Sam Bryce-Smith
Now PhD student UCL
I’m a former MBiolSci student of Sudlab, now studying a PhD in Neuroscience at the Institute of Neuroscience at UCL. Away from science, I’m a big sports fan and you’ll most likely catch me spending my free time running around like a headless chicken on a football pitch or tennis court. I also like to discover new music and will definitely be taking advantage of the gig scene in London!
Research Focus
As an MBiolSci student in Sudlab, my project focused on computationally identifying transcripts with 3’UTR introns in RNA-seq data from the Cancer Cell Line Encyclopaedia (CCLE) project. The project was my first foray into using RNA-seq data and really solidified my interest in using computational approaches to understand how changes to non-coding regions of transcripts can serve to regulate gene expression and function.

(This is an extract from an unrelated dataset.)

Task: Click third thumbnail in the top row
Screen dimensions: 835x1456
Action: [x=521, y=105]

In 2019 I started a PhD project at Institute of Neurology at UCL under the joint supervision of Dr Pietro Fratta and Dr Maria Secrier (UCL Genetics Institute). My current PhD project focuses on using RNA-seq data to investigate defects in RNA processing in amyotrophic lateral sclerosis (ALS), with a focus on alternative cleavage and polyadenylation (APA). ALS is a devastating neurodegenerative disease characterised by progressive loss of function, and eventually death, of motor neurons. Most ALS cases display nuclear depletion and cytoplasmic aggregation of the RNA-binding protein TDP-43 in affected motor neurons, and rare inherited ALS cases display endogenous mutations in TARDBP (gene encoding TDP-43).

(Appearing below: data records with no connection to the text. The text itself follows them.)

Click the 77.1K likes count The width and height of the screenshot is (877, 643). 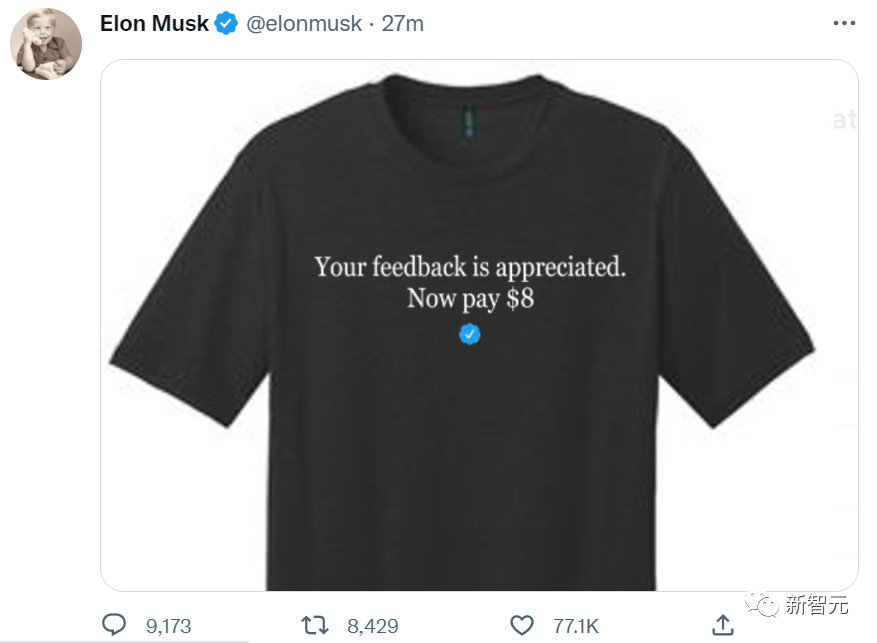click(576, 626)
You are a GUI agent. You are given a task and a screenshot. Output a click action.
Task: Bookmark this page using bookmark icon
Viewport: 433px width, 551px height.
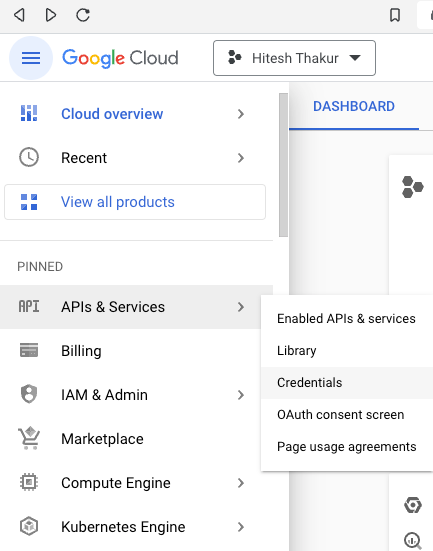click(x=395, y=15)
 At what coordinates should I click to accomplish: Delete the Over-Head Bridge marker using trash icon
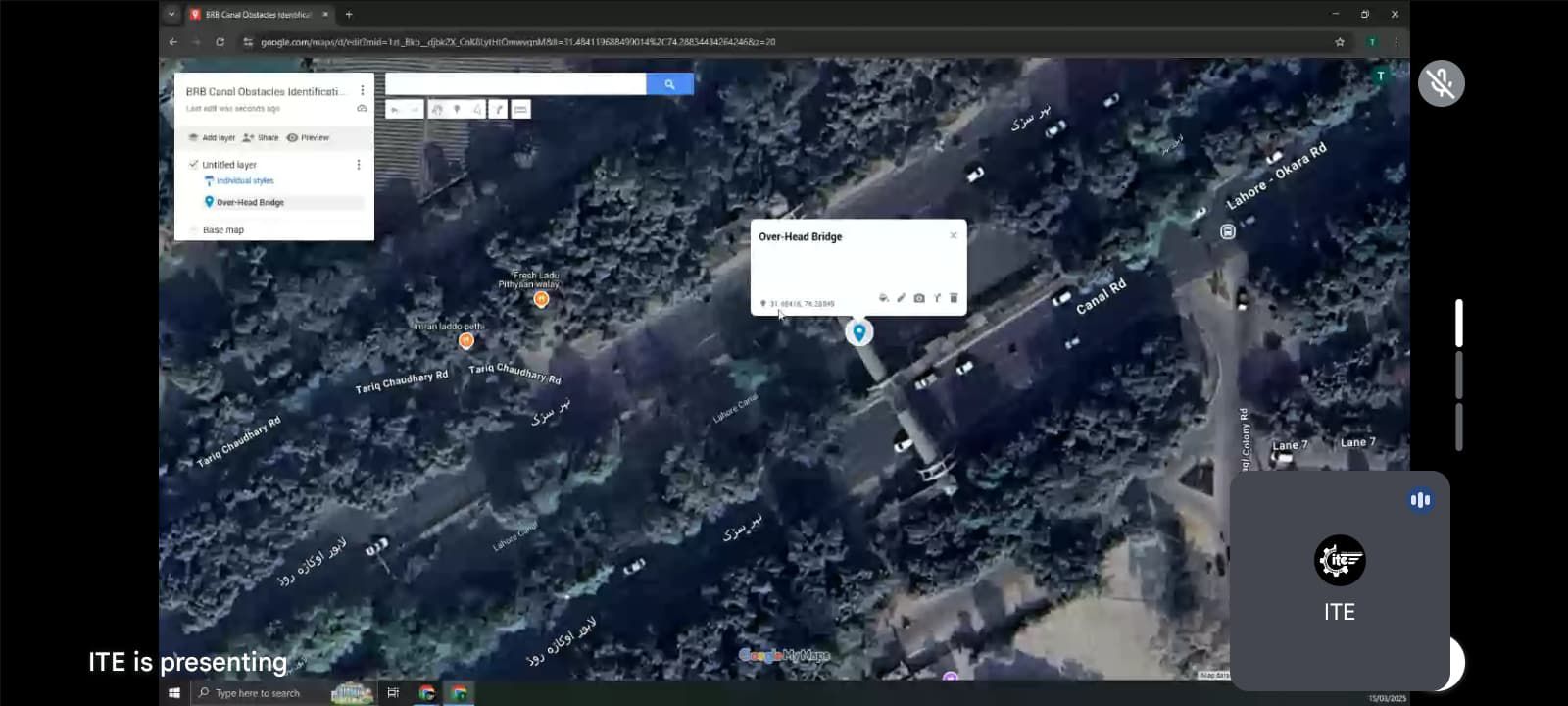(954, 298)
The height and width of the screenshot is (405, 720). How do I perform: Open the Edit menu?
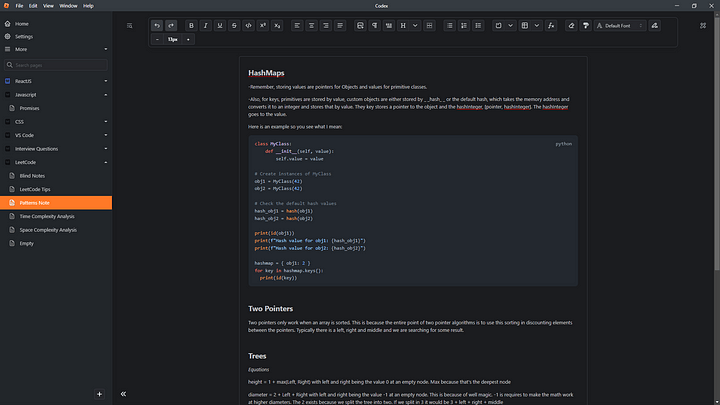[x=33, y=5]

Alterations to the localisation and function of other RNA-binding proteins, including FUS, have been identified, implicating defective RNA metabolism as a key pathogenic mechanism in ALS. My project aims to explore whether changes to alternative polyadenylation patterns can be identified in RNA-seq data from ALS TDP-43 disease models. Since poly(A) site choice affects 3’UTR content, and 3’UTRs host regulatory motifs bound by miRNAs or RNA-binding proteins, APA has the potential to pathogenically alter transcript stability, localisation and/or translation.